Rewrite the lines from the one containing "Task: Select UK Minerals event title text" through the one containing "The image size is (879, 659).", changing "title text" to "heading" and keeping everything else the same.

== DATA SHOWN

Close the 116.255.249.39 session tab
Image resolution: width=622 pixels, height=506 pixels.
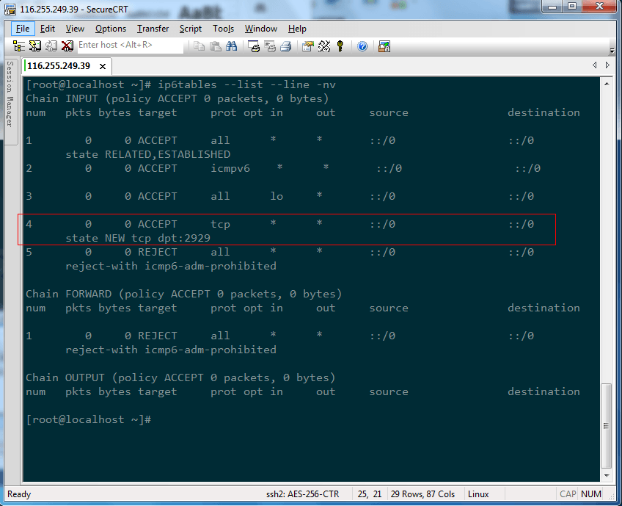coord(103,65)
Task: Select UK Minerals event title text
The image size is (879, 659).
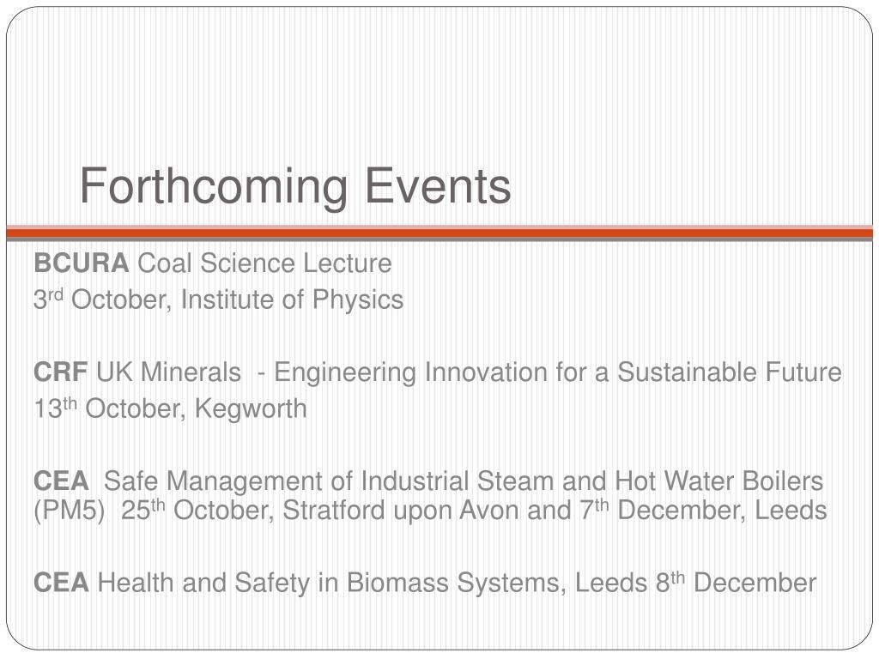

====
== DATA SHOWN

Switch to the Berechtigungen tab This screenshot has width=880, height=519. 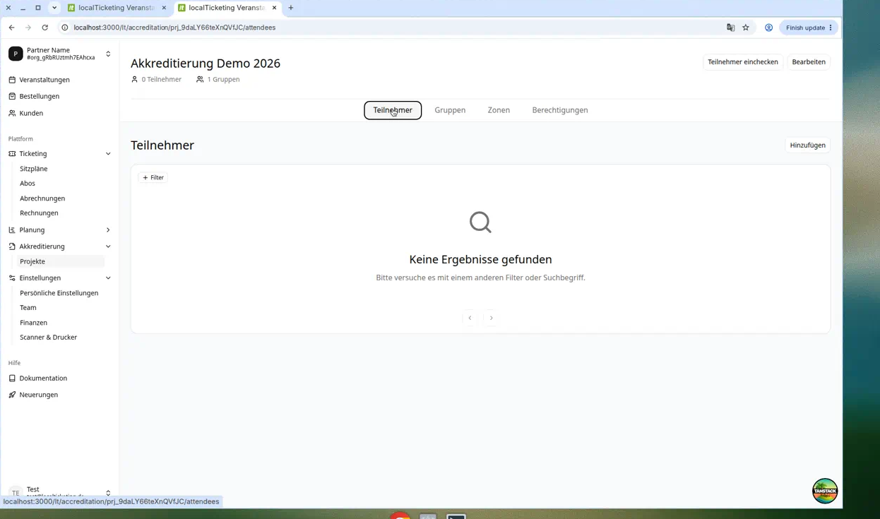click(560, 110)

====
== DATA SHOWN

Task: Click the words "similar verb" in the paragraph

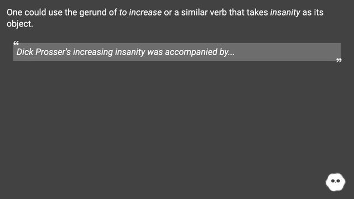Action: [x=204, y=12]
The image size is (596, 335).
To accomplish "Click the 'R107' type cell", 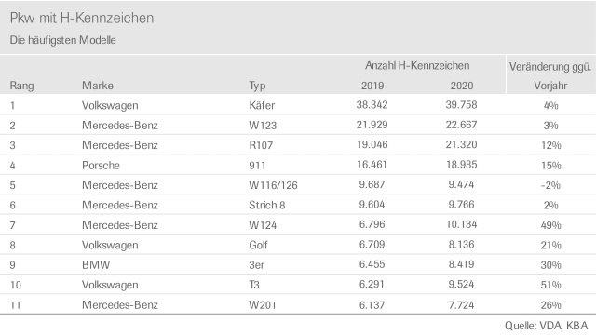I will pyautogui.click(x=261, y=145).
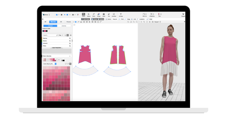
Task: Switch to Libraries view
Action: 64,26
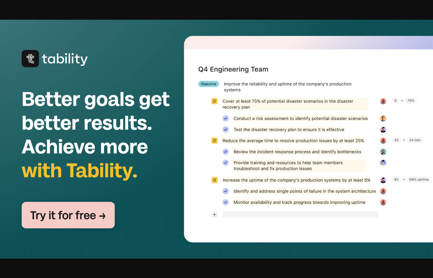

====

(EXERCISE ANSWER):
Task: Select UK Minerals event heading
The image size is (879, 659).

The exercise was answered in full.